═════ Supplied information

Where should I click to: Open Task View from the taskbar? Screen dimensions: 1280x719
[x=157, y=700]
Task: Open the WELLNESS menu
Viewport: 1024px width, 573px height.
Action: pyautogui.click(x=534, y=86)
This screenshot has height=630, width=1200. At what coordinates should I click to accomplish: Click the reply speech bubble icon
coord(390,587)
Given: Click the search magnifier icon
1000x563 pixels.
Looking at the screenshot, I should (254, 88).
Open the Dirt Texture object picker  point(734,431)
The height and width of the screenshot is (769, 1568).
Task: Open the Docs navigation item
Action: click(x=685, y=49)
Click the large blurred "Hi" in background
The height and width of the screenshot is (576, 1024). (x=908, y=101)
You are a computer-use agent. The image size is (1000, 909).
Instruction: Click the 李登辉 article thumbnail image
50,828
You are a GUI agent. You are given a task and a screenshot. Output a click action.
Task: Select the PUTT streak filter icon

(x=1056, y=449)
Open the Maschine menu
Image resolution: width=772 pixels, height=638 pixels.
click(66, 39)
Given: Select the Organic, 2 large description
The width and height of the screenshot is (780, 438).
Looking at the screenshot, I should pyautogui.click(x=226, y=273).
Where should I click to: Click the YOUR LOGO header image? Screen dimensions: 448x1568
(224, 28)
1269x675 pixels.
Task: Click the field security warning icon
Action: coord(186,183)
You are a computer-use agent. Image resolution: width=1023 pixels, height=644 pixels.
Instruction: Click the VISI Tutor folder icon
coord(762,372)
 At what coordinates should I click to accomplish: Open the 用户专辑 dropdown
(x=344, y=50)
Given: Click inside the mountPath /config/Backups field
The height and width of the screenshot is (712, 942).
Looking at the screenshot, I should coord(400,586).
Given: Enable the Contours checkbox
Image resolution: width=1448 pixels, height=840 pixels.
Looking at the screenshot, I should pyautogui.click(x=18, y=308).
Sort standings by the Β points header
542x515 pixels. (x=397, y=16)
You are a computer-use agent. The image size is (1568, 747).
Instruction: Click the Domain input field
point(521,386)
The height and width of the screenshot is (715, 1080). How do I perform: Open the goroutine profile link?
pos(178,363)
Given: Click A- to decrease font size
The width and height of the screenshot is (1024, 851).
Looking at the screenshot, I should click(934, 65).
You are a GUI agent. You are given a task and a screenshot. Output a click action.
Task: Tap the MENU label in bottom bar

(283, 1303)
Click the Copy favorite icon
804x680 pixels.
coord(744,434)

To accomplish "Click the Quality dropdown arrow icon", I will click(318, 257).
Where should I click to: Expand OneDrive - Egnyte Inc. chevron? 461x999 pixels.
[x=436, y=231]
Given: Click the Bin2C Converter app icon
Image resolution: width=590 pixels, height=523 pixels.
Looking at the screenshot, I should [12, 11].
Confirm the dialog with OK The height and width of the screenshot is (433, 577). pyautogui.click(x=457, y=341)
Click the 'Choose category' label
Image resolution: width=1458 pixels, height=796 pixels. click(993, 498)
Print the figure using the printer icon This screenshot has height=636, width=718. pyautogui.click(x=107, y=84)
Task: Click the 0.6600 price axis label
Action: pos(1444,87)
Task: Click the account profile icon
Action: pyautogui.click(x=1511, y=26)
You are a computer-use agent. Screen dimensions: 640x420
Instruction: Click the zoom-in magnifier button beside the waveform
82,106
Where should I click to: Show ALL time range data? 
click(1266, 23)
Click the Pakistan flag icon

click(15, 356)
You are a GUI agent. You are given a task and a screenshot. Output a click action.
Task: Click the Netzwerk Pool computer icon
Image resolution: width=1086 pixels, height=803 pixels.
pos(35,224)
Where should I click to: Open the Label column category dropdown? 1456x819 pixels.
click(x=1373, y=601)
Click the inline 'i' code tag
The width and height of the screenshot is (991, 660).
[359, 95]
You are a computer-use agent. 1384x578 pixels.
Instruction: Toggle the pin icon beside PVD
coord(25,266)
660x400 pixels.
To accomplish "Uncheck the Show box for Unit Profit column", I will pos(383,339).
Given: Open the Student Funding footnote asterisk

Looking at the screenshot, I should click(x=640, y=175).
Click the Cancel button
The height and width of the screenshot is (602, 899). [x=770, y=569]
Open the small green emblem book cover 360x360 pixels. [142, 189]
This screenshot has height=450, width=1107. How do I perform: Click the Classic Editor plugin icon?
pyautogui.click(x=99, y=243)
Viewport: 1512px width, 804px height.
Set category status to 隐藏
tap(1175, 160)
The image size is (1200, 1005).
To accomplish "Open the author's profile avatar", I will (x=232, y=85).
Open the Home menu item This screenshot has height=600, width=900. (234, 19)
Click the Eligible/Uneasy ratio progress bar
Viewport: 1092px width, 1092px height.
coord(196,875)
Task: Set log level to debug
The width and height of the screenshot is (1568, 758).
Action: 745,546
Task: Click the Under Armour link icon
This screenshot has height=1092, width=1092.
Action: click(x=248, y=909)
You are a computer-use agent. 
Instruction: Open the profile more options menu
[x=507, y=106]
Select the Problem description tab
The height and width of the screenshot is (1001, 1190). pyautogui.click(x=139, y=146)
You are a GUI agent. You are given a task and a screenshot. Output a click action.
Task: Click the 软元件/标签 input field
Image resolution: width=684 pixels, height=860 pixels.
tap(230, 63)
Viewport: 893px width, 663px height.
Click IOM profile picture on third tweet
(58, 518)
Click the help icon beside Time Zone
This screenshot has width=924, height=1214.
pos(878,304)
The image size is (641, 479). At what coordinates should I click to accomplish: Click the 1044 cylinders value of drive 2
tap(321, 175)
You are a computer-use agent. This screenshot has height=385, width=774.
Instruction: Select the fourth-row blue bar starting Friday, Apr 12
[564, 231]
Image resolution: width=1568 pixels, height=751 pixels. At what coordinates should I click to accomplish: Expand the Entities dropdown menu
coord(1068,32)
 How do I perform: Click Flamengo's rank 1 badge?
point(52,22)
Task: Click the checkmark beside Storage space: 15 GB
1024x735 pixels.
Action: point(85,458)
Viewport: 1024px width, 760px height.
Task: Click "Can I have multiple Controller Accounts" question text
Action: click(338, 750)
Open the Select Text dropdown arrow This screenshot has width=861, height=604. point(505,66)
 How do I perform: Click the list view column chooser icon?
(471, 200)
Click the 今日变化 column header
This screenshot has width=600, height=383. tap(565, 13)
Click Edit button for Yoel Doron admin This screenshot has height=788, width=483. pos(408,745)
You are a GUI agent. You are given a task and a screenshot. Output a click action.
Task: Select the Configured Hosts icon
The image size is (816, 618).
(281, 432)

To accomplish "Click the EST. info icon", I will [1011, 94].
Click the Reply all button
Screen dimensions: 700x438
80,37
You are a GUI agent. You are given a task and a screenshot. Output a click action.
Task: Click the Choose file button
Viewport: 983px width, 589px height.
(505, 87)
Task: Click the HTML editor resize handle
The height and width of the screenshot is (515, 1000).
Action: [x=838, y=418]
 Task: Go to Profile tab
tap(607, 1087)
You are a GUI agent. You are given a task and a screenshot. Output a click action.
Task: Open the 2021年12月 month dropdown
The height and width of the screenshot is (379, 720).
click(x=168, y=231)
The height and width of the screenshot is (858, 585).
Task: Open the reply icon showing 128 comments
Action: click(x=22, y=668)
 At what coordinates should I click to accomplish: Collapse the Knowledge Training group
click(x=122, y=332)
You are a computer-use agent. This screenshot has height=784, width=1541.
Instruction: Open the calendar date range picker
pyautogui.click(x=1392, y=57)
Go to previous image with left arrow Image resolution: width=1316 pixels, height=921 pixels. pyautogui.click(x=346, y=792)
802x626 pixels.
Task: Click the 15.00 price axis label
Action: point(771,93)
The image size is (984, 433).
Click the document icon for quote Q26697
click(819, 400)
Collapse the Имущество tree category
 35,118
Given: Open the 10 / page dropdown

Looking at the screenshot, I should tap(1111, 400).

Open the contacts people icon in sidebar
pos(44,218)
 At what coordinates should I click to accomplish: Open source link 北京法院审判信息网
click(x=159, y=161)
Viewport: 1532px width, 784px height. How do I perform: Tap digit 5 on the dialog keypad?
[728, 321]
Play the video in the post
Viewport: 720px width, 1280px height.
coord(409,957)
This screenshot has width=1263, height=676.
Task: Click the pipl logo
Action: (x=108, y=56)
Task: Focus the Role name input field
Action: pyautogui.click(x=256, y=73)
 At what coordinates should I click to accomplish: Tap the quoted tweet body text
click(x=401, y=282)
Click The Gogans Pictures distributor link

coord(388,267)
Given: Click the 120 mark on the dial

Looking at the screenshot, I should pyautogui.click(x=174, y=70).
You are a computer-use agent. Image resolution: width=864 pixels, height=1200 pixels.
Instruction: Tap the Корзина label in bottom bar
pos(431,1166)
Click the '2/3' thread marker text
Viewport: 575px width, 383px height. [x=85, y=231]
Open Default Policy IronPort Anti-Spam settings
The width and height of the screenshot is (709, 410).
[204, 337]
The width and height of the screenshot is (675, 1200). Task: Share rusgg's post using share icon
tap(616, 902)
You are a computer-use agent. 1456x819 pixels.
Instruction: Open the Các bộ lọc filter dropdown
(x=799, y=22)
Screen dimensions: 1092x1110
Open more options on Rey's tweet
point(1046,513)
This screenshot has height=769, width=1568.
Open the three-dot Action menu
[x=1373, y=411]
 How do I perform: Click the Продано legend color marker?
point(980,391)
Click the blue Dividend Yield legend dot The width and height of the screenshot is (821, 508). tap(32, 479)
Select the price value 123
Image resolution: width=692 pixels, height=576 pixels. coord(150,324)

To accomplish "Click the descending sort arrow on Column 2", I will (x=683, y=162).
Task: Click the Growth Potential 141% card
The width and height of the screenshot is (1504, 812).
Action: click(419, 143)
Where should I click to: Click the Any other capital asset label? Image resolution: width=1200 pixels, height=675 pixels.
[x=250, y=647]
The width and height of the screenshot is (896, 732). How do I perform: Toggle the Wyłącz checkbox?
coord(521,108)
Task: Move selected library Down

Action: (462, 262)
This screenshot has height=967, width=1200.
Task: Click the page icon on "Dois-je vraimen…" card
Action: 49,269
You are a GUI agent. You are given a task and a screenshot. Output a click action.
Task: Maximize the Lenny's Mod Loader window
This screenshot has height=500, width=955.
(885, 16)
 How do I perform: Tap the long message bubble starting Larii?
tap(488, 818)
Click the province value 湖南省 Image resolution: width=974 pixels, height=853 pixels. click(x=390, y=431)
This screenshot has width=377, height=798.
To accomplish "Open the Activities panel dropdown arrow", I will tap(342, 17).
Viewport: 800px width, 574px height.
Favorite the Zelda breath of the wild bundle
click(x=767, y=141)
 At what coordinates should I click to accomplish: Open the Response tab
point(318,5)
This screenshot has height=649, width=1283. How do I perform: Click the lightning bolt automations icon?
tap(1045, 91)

══════════

Starting at the line above that contains "You are a computer-use agent. The image size is (1000, 909).", repeat each line exactly up to and including the line that contains "Given: Select the", and stop there.

Solved exercise:
You are a computer-use agent. The image size is (1000, 909).
Instruction: Click the 李登辉 article thumbnail image
50,828
You are a GUI agent. You are given a task and a screenshot. Output a click action.
Task: Select the PUTT streak filter icon

(x=1056, y=449)
Open the Maschine menu
Image resolution: width=772 pixels, height=638 pixels.
click(66, 39)
Given: Select the Organic, 2 large description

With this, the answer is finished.